The structural basis of replicative helicase loading onto DNA

The DNA in our cells and that of other lifeforms gives the precise instructions on how life is shaped and works. To grow, renew and reproduce, biological cells must first duplicate their DNA, so that each daughter cell can receive the full genetic make-up from the mother cell. Only upon duplication, cell division occurs. DNA duplication is a carefully choreographed process, which is carried out by the "workers of the cell", large protein machineries, co-operatively assembled along many checkpoints to ensure faithful copying. Since the molecule DNA itself is shaped as a double helix, composed of two wound-up strands, it has to be unwound to grant access to the genetic information for the copy machinery. Unwinding is carried out by a tightly integrated complex of proteins, forming the enzyme called DNA helicase, but its activity can be occasionally misregulated, causing cellular stress or ageing, resulting in human disease or growth defects in plants. In the normal cell, the ring-shaped, pre-mature helicase is first being wrapped around DNA before its activation. We have recently uncovered detailed insights into the interactions of the pre-mature helicase with the protein that helps loading it around DNA and identified a stretch in a protein called Cdt1 that might act as a clamp to open and close the ring. The opening process is particular important later in the unwinding process and therefore has to be explored to extend our understanding of the normal versus an abnormal process. To study the helicase during the process of loading around DNA in vitro, we created several helicase variants that "freeze" the helicase loading process at specific points and enable us to study the outcome in detail using high-resolution cryo-electron microscopy and sophisticated computational methods. The mechanistic insight into accurate helicase loading onto DNA gained from the presented study will generate an overview of several essential early steps towards eventual unwinding of the DNA and DNA duplication. While this is particularly important for a basic understanding of how our cell works, it has important implications for human diseases such as cancer but also will more immediately support research into inhibitors of infectious diseases.

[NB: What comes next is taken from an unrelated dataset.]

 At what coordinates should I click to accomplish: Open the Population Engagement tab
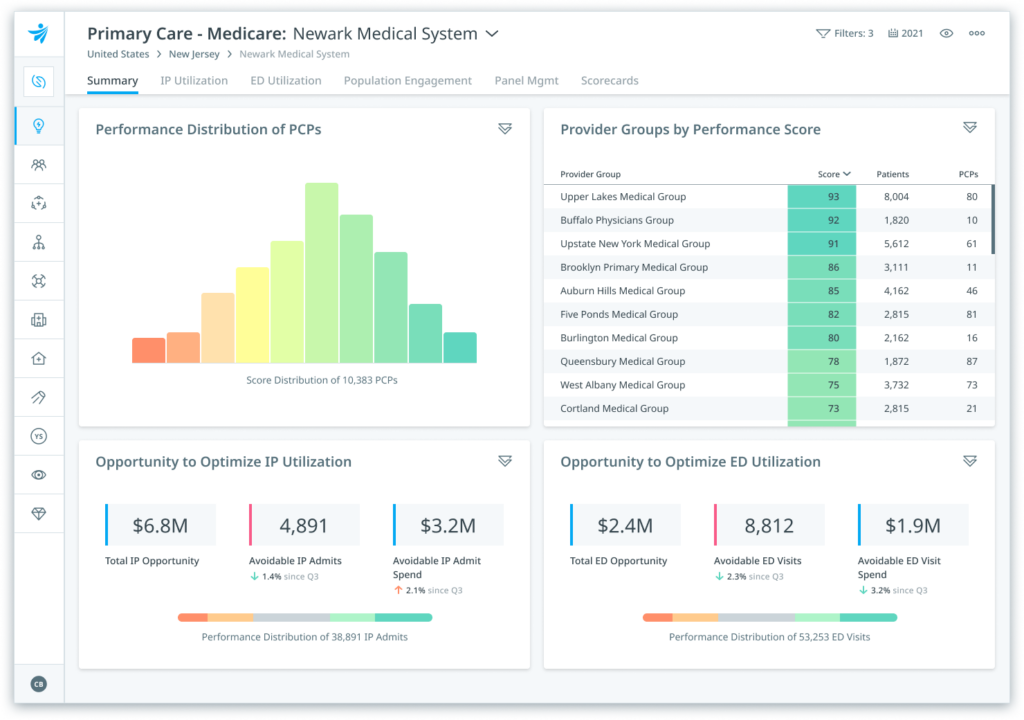[407, 80]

During eukaryotic DNA replication, the replicative helicase MCM2-7 becomes loaded onto dsDNA to form a pre-replicative complex, which serves as the platform for replication fork assembly. Efficient and regulated helicase loading is essential for DNA replication, but has also high relevance for genome stability, stem cell homeostasis, aging and tumorigenesis. Structural changes from a spiral shaped MCM2-7 complex towards a perfectly shaped ring with DNA inserted represent the critical steps during the helicase loading, as this process physically links the enzyme to DNA. However, the underlying mechanisms of this reaction are completely unknown. Our overall aim is to use single-particle cryo-electron microscopy to fully elucidate how these structural changes and the DNA insertion reaction work at an atomic level. Our group developed highly efficient MCM2-7 in vitro assembly protocols and has a long track record of working at the interface of biochemistry and electron microscopy. Relying on our already obtained 3.9 Å structure of the related helicase loading complex, we will obtain the elusive structure of the helicase loading complex arrested before DNA insertion. Moreover, we aim to investigate the loading complex containing an essential factor of helicase loading, Cdt1, which has been modified in its interaction with either the helicase itself or the helicase loader, taking advantage of the knowledge from the recently solved helicase loading complex. Solving these structures will provide extensive mechanistic insights into the structural changes the eukaryotic helicase undergoes during the critical stages of helicase loading. Importantly, this work will serve as a paradigm for related processes involving regulated MCM2-7 ring opening/closing during DNA synthesis, DNA repair and potentially also DNA recombination, generating a wide interest. Furthermore, the structural knowledge could be important for the development of small molecule inhibitors of DNA replication.

Our work will have a large impact on a broad range of researchers in the academic sector, but also clinicians and engineers. A stepwise explanation of how the helicase interacts with its loading helpers would enrich the scientific community in academia and industry immensely. As with all research, a particular outcome is difficult to predict, but the research environment is set up fully to tackle this particular project.
Our structural work on the highly disease-relevant helicase loading will inherently benefit the strong pharmaceutical and healthcare sector in the United Kingdom. Since basic research into cellular biology is rarely covered by these companies, our work is the essential foundation on which translational research is built upon. The subject of our work, the DNA helicase is of interest in relation to cancer, ageing, and particular syndromes or even as target for anti-fungal inhibitors. However, it also becomes clear from plant research, that helicase loading is critical for seed development, stress tolerance or cellular differentiation. Thus, our work could benefit the UK green industry. The researchers (postdoc, technician, students) carrying out the project will gain invaluable experience in state-of-the art cryo-EM sample preparation and modelling of structural data. In turn, training of the researchers will benefit the UK biotechnology and pharmaceutical companies as well as academic institutions at national and international level. To increase scientific and health literacy, we will increase our efforts to communicate our findings and methodologies to the general public, for example as part of the Wohl Reach Out Lab at Imperial.